# `pandas` - Indexing & Selecting data

__Contents__:
1. Setup
1. Select columns 
1. Select rows

## Reference
- http://pandas.pydata.org/pandas-docs/stable/indexing.html
- http://pandas.pydata.org/pandas-docs/stable/index.html
- http://pandas.pydata.org/pandas-docs/stable/dsintro.html

## 1. Setup

Load libraries.

In [6]:
import pandas  as pd
import numpy   as np
(pd.__version__,
 np.__version__
)

The most common way to create a DataFrame is to use the `read_csv` (pandas) function to read a CSV file. 

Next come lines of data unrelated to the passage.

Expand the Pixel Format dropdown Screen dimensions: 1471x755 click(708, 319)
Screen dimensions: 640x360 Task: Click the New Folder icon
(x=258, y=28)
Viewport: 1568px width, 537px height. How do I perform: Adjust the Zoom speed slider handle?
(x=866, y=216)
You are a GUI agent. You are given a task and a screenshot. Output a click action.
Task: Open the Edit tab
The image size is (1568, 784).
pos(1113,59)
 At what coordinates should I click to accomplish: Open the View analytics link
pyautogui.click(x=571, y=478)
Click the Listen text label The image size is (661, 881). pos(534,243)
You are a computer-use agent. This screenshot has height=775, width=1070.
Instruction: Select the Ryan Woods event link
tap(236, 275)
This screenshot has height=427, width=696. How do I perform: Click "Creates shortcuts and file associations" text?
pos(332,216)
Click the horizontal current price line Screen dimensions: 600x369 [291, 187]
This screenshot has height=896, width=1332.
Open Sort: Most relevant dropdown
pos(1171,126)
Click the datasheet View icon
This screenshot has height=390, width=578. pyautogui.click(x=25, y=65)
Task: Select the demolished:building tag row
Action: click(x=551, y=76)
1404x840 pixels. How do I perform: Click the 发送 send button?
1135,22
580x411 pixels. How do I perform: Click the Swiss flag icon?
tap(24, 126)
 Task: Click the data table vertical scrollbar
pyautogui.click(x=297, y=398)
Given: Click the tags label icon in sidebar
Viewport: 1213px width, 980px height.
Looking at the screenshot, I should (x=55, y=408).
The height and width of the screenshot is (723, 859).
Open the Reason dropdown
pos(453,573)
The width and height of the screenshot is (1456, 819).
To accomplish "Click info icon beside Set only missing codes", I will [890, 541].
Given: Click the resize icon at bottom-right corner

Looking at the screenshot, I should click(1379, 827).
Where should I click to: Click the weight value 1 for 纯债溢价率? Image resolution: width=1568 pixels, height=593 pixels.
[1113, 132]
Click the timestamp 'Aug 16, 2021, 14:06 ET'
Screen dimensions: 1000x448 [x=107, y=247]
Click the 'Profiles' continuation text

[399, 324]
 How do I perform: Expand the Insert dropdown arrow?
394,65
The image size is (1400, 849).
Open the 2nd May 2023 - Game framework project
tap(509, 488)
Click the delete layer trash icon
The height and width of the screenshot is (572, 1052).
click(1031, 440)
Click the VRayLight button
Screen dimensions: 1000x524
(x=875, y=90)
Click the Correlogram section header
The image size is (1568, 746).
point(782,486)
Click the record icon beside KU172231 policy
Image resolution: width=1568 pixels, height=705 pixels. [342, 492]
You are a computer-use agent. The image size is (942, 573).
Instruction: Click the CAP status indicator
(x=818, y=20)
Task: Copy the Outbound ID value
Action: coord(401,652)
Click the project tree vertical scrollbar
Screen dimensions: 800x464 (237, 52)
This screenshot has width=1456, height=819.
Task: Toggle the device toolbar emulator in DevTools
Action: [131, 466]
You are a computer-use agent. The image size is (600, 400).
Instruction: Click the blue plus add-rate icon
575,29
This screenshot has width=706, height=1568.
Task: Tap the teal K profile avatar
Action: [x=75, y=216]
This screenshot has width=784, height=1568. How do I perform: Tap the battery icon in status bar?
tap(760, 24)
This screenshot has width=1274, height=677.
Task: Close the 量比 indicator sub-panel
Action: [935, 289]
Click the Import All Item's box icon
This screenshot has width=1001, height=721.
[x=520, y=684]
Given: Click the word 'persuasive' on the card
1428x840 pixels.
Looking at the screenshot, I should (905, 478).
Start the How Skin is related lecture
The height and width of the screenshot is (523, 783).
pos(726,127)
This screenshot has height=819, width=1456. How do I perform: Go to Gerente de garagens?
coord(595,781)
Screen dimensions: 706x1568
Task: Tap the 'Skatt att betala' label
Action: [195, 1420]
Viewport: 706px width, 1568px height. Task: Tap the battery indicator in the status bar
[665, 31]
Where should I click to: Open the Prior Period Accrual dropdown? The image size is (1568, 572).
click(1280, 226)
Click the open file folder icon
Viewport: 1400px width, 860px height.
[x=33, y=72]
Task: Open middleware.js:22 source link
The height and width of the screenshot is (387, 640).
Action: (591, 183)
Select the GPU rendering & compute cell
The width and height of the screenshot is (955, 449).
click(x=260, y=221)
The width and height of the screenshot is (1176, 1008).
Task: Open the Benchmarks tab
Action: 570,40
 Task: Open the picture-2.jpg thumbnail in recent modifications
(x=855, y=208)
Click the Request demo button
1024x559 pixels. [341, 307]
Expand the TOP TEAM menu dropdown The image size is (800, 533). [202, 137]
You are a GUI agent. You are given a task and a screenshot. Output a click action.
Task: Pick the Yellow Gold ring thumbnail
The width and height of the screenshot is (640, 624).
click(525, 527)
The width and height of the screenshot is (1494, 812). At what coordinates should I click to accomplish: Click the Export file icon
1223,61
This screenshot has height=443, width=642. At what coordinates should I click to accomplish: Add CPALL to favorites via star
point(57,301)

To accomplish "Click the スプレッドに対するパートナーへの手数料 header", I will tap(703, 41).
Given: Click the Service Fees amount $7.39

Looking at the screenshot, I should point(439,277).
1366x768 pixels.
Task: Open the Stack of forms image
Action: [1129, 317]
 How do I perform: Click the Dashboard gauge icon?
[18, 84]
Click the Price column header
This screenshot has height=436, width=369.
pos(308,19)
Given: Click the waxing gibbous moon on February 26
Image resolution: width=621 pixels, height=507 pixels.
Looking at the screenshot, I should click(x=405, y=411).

Another common technique is to use the `DataFrame` function, which has three parameters:
1. `data`, which is a numpy array, a dictionary or another DataFrame (examples of each follow)
1. `index`, which is a list of the names of the rows
1. `columns`, which is a list of the names of the columns

https://pandas.pydata.org/pandas-docs/stable/generated/pandas.DataFrame.html

Create a sample dataframe for the demonstrations below.

In [9]:
df_col = pd.DataFrame(data=[[100, 200, 300, 400],
                            [101, 201, 301, 401],
                            [102, 202, 302, 402]], 
                      columns=['col_a', 'col_b', 'col_c', 'col_d']
                     )
df_col

## 2. Select Columns

A column can be accessed as an attribute of the dataframe.

In [12]:
x = df_col.col_b
print(type(x))
x

Notice that a series is returned.

A column can be accessed using (single) square brackets.

In [15]:
x = df_col['col_b']
print(type(x))
x

Notice that a series is returned.

In [17]:
col_name = 'col_b'
x = df_col[col_name]
print(type(x))
x

Notice that a series is returned.

A dataframe can be returned with specific column by using double square brackets.

In [20]:
x = df_col[['col_b']]
print(type(x))
x

A dataframe with multiple columns can be returned by passing a list of columns to the square brackets.

In [22]:
x = df_col[['col_b','col_c']]
print(type(x))
x

In [23]:
col_list = ['col_b','col_c']
x = df_col[col_list]
print(type(x))
x

Columns can also be selected using the `iloc` method.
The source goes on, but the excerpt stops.